Mimic In-Context Learning in Multimodal Tasks

Published in CVPR, 2025

1. Introduction: Toward Efficient and Stable Multimodal ICL

While In-Context Learning (ICL) empowers Large Multimodal Models (LMMs) to generalize without fine-tuning, its performance is highly sensitive to in-context demonstration (ICD) configurations and incurs considerable computational costs, especially under long image-text contexts.

We propose MimIC, a novel framework that mimics the shift effect of ICL by inserting lightweight, query-dependent shift vectors into attention heads. Unlike standard ICL, MimIC eliminates the need for ICD configuration at inference time, offering robust performance with fewer training samples and lower latency. Experiments show that MimIC matches or surpasses 32-shot ICL across VQA, OK-VQA, and captioning tasks, while reducing hallucinations and outperforming prior shift-based methods.

2. Mechanism Behind ICL: a Shift Vector View

Numerous studies have sought to explain the underlying mechanisms of In-Context Learning (ICL) from various perspectives. Some interpret ICL as a form of implicit Bayesian inference, while others decompose it into task identification and task learning. In this work, we adopt a shift vector perspective. Under this framework, In-Context Demonstrations (ICDs) are viewed as inducing a shift in the representation of the original query, as illustrated in Figure 1(a).

Figure 1. Sketches of shift effects from query space to answer space. (a) Traditional ICL induces the shift vector by ICDs, which is sensitive to ICD configurations, i.e., changing one ICD make prediction incorrect. (b) Previous shift vector-based methods insert a query-independent shift vector learned from a large training set, causing equal shift magnitude for diverse queries, which may make prediction incorrect. (c) MimIC assigns a unique query-dependent shift vector learned from fewer training samples after each attention head layer, shifting diverse magnitude for different queries, thus achieving stronger generalization ability.

However, this shift is inherently unstable, as variations in the order or selection of ICDs can lead to substantial differences in model performance. To address this issue, prior work has proposed heuristic approaches to estimate a shift vector, which is then applied to certain layers of the model to emulate the effect of ICDs.
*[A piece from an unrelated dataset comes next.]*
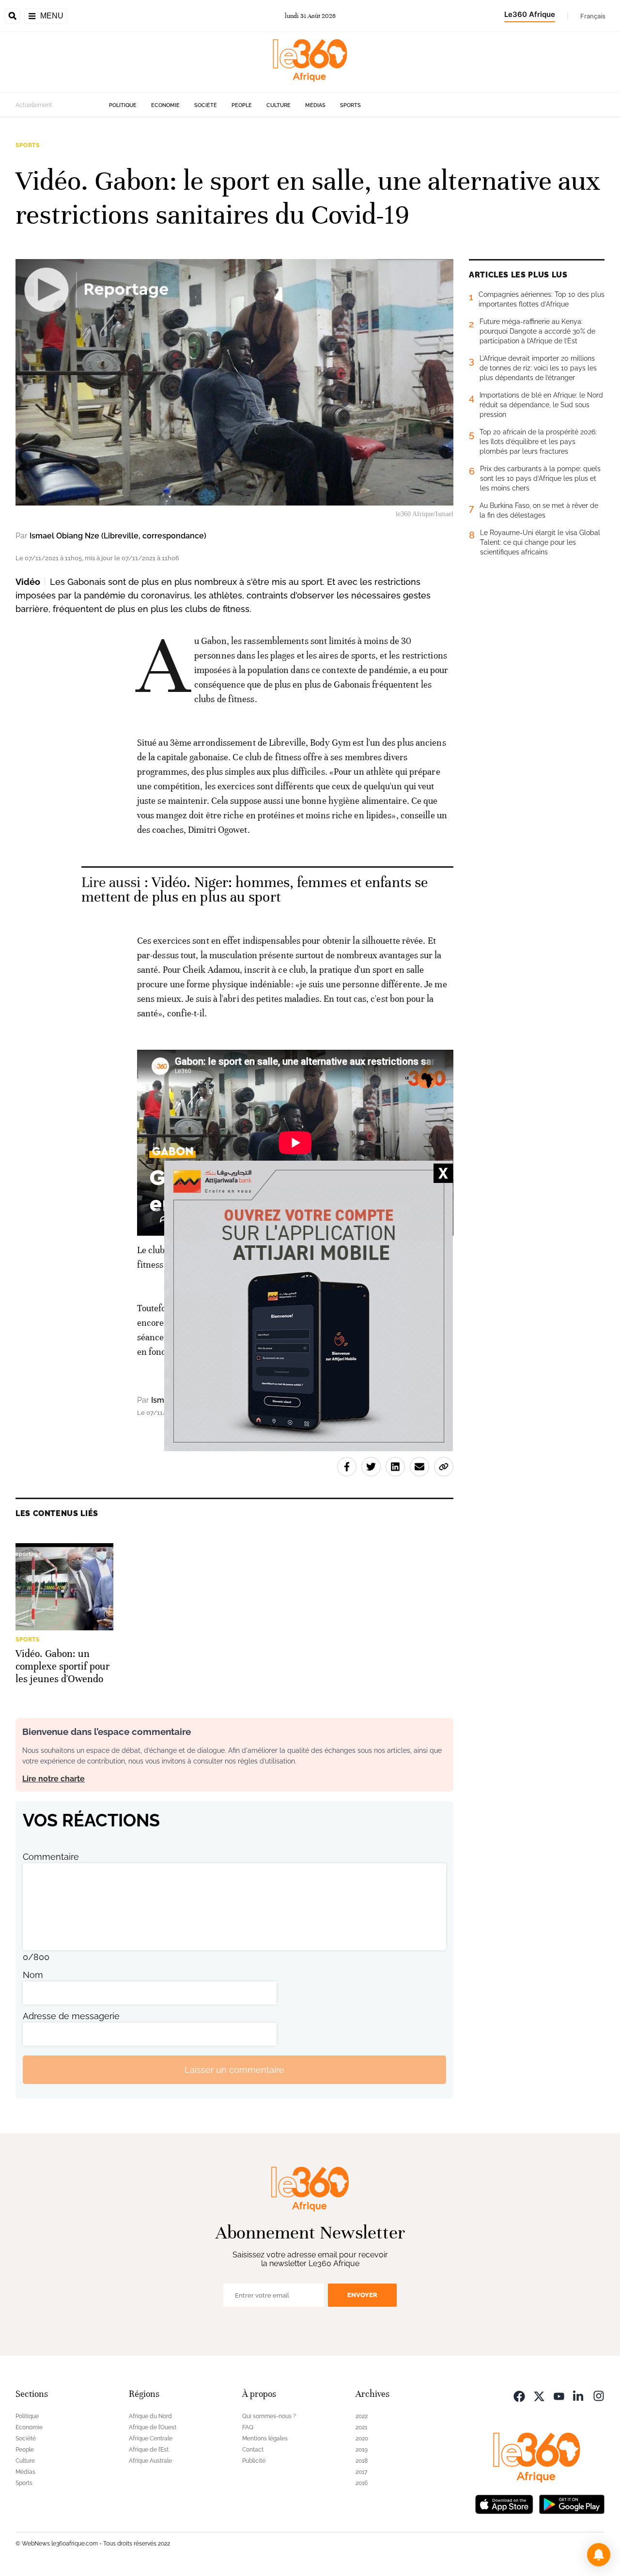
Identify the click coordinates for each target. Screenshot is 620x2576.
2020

As illustrated in Figure 1(b), these methods remain fixed during inference—that is, the same precomputed shift is applied to all queries—which limits their ability to adapt to complex and diverse task settings. In this work, we build upon the mathematical formulation of the shift vector view to propose a more principled and precise approach to shift simulation. As shown in Figure 1(c), our method accounts for variations across different attention heads, enabling the model to capture information in multiple subspaces. Furthermore, it dynamically adjusts the magnitude of the shift based on the input query, introducing adaptability. Extensive experiments validate the effectiveness of our proposed method.

3 Mimicking In-Context Learning

3.1 Mathematic Analyses

In this section, we provide a mathematical explanation for why ICDs can be interpreted as a shift vector applied to the query.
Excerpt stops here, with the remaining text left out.